Slides posted to the Aerie website (aeriepharma.com) include an in-depth analysis, including images where applicable, of the Rhopressa QD adverse events noted in the safety data.

Drug Repurposed To Treat Pterygium

At the Israeli Society for Vision and Eye Research conference on March 10, the MedInsight Research Institute and Center for Drug Repurposing at Ariel University presented the latest findings on positive user-reported outcomes of the repurposed drug dipyridamole in treating pterygium and related dry-eye symptoms.

Dipyridamole is a cardiovascular drug, used for the past 55 years for treating angina and preventing stroke. It also has wide applicability for eye disorders, having been researched for various eye ailments over the past four decades, including diabetic retinopathy, ocular hypertension and retinal hemorrhage. In 2014, MedInsight published the first case report of a pterygium patient being successfully treated with dipyridamole eye drops.
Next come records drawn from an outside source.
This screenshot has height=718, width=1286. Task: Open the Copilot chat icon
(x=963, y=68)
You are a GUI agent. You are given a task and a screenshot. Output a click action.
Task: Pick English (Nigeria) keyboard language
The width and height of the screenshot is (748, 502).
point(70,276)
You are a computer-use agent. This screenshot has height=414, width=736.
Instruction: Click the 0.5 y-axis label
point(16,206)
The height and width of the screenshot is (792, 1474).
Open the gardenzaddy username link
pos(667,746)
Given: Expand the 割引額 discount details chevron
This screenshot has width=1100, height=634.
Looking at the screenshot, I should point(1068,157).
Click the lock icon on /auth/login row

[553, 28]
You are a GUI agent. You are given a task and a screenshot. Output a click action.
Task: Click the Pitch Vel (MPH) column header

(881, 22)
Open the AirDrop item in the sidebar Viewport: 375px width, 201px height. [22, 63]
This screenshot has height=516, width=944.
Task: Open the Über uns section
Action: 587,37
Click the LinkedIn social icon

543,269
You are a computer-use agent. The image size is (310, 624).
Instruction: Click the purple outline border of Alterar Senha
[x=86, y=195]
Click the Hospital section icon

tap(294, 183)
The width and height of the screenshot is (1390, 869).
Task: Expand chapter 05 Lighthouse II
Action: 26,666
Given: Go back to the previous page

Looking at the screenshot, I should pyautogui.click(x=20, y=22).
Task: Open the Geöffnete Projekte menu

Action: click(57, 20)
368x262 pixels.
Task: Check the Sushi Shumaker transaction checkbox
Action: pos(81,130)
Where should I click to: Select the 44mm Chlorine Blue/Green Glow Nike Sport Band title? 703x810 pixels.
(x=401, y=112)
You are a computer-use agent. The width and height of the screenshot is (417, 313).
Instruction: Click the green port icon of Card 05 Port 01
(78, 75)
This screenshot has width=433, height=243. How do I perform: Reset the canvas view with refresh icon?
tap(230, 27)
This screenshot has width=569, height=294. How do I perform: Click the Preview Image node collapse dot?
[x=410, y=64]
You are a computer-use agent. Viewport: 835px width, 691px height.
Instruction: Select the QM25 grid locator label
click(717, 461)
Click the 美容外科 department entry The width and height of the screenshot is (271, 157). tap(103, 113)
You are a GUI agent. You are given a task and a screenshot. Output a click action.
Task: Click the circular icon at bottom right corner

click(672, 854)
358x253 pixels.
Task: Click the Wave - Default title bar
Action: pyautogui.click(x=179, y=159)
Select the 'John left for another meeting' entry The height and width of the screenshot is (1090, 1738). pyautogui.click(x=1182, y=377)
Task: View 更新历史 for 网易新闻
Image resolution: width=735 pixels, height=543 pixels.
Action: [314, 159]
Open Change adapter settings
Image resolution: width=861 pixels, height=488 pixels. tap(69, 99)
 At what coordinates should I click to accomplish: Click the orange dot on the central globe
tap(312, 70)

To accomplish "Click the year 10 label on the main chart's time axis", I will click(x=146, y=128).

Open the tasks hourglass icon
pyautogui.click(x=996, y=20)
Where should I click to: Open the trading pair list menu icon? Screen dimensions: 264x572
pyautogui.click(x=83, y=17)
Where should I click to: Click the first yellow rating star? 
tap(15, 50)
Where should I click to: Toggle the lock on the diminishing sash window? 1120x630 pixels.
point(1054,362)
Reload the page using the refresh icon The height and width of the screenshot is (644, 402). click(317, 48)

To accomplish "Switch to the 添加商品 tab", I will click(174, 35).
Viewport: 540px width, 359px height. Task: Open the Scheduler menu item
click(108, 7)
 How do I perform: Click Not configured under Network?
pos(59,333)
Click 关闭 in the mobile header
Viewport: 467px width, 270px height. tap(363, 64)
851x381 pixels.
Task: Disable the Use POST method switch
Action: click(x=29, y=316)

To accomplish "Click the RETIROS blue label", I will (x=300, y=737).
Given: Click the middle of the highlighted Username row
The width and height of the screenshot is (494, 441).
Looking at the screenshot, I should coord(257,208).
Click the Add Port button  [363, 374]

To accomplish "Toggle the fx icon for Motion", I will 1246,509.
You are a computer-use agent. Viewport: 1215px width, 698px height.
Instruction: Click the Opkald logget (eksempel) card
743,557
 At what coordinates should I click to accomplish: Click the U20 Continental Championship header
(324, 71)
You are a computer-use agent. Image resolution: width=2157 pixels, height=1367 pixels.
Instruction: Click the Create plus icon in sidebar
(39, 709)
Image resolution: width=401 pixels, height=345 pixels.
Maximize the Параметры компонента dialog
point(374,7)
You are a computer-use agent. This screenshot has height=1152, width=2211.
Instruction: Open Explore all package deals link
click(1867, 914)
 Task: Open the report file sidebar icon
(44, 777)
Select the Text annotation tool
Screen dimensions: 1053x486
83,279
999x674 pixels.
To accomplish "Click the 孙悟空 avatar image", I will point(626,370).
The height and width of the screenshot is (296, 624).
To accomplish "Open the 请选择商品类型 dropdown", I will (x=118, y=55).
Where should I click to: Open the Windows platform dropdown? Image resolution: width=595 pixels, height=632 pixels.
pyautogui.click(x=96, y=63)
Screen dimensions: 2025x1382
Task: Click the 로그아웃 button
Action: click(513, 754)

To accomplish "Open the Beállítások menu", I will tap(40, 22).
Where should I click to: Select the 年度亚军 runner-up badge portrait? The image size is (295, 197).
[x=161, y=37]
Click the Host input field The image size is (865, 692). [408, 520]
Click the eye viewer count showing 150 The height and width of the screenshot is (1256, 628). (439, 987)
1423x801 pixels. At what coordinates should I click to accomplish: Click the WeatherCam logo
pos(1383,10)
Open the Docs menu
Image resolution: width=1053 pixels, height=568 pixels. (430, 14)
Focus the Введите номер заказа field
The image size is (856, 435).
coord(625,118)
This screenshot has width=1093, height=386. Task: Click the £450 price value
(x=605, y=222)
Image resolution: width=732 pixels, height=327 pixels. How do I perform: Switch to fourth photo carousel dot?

In the findings presented at ISVER, researchers analyzed outcomes of dry-eye symptoms reported by patients with pterygium. Using the Ocular Surface Disease Index, the researchers found that there was a maximum reduction in OSDI scores averaging 52.4 percent during the course of treatment for 25 patients. Some patients reported a complete resolution of symptoms. Photographic evidence showed marked antiangiogenic effects and regression of the pterygia.

“These results are very exciting,” said Moshe Rogosnitzky, director of the Center for Drug Repurposing, who discovered this novel treatment. “Until now, the only known treatment for pterygium has been surgical removal, which involves a high recurrence rate. In addition, patients are often given topical steroids to treat their symptoms, but this can result in glaucoma. Now we have a promising potential treatment for this very difficult-to-treat disorder, and it appears to be not only effective, but entails only a small amount of a very safe medicine. This treatment possibility offers very distinct advantages over the existing treatment offered.”

Aaron Frenkel, research coordinator for MedInsight, added that studies are currently being planned at medical centers in Israel, Europe, Turkey and India. “This drug does not yet have commercial sponsorship, so studies are taking longer to initiate since research funds are dependent on donors. We are hopeful that clinical trials will begin later this year,” said Mr. Frenkel.

Patents Issued for Micropulse Laser
Iridex Corp. announced two new patent approvals covering key elements of its MicroPulse technology and improving the delivery of its subthreshold treatment for patients with glaucoma and retinal diseases. The patents relate to the company’s TxCell Scanning Laser Delivery System, which is a platform that allows MicroPulse laser therapy to be planned and delivered in a grid pattern, allowing the procedure to be completed with greater efficiency and confidence than older “singlespot” delivery strategies. Expanding on the core MicroPulse technology, these new patents cover automatic laser delivery with multispot pattern scanning for efficient retinal photocoagulation that is tissue-sparing and enables faster treatment procedures.